Best practice advice relates to use of testing for patients with suspected pulmonary embolism

TUESDAY, Sept. 29, 2015 (HealthDay News) -- Best practice advice on diagnosis of suspected pulmonary embolism (PE) is provided for clinicians in clinical guidelines from the American College of Physicians (ACP). The guidelines were published online Sept. 29 in the Annals of Internal Medicine.

Ali S. Raja, M.D., from Massachusetts General Hospital in Boston, and colleagues provide practical advice for the evaluation of patients with suspected acute PE based on best available evidence and recent guidelines.
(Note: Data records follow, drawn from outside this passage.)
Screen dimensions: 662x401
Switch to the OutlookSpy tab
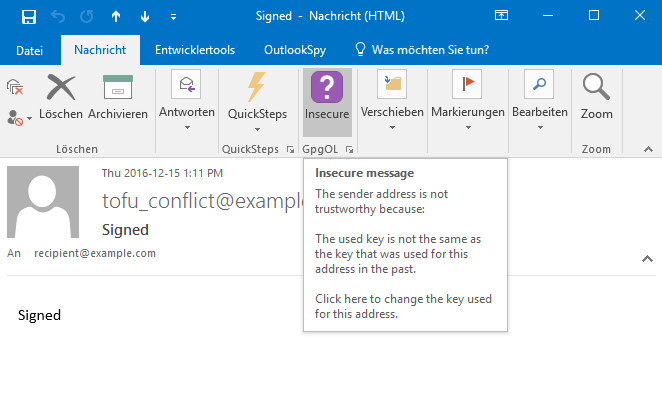pyautogui.click(x=292, y=49)
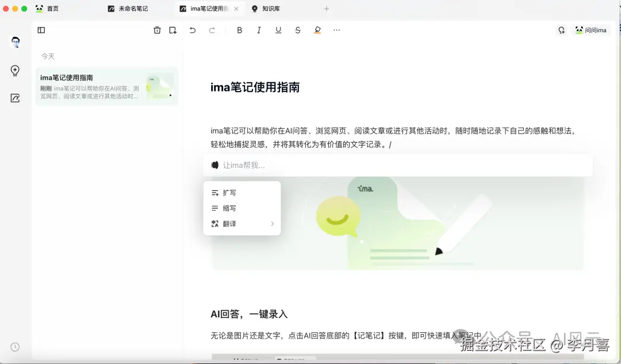
Task: Undo the last edit
Action: pos(193,30)
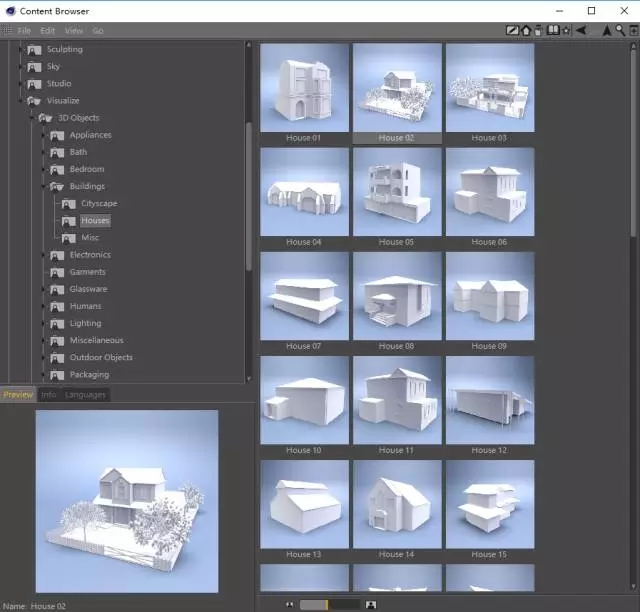Click the edit pencil icon in toolbar
This screenshot has height=612, width=640.
pos(513,30)
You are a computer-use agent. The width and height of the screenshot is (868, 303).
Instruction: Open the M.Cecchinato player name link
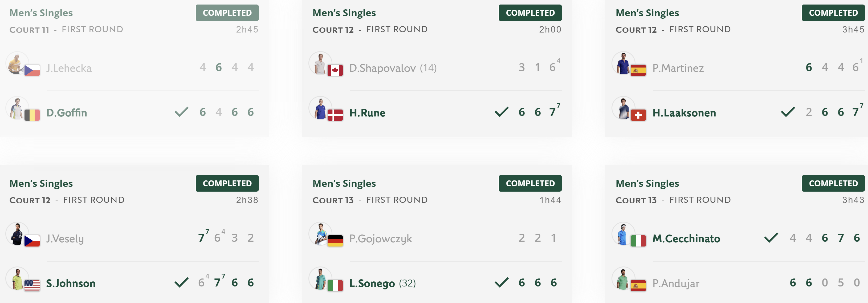tap(686, 239)
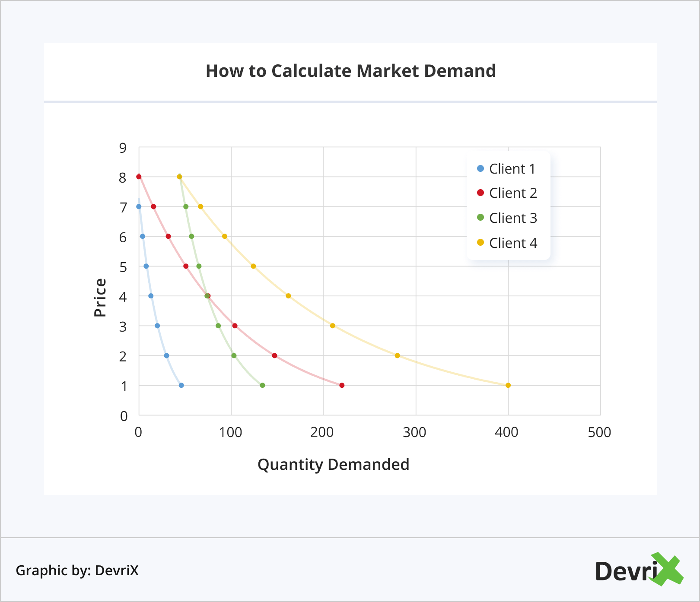The image size is (700, 602).
Task: Select the green Client 3 point at price 1
Action: (x=262, y=385)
The researchers note that in order to estimate pretest probability of PE, clinicians should use validated clinical prediction rules. In patients with low pretest probability of PE and who meet all PE Rule-Out Criteria, clinicians should not obtain D-dimer measurements or imaging studies. In patients with an intermediate pretest probability of PE or with a low pretest probability who do not meet all PE Rule-Out Criteria, clinicians should obtain high-sensitivity D-dimer measurement as the initial diagnostic test. For patients older than 50 years, age-adjusted D-dimer thresholds should be used. In patients with a D-dimer level below the age-adjusted cut-off, clinicians should not obtain any imaging studies. In patients with high pretest probability of PE, clinicians should obtain imaging with computed tomography pulmonary angiography.

"ACP's advice is designed to help physicians identify patients for whom a PE is so unlikely that they need no further testing, for whom plasma D-dimer testing can provide additional risk stratification, and for whom imaging is indicated because of their high risk and clinical presentation," Wayne J. Riley, M.D., M.P.H., president of the ACP, said in a statement.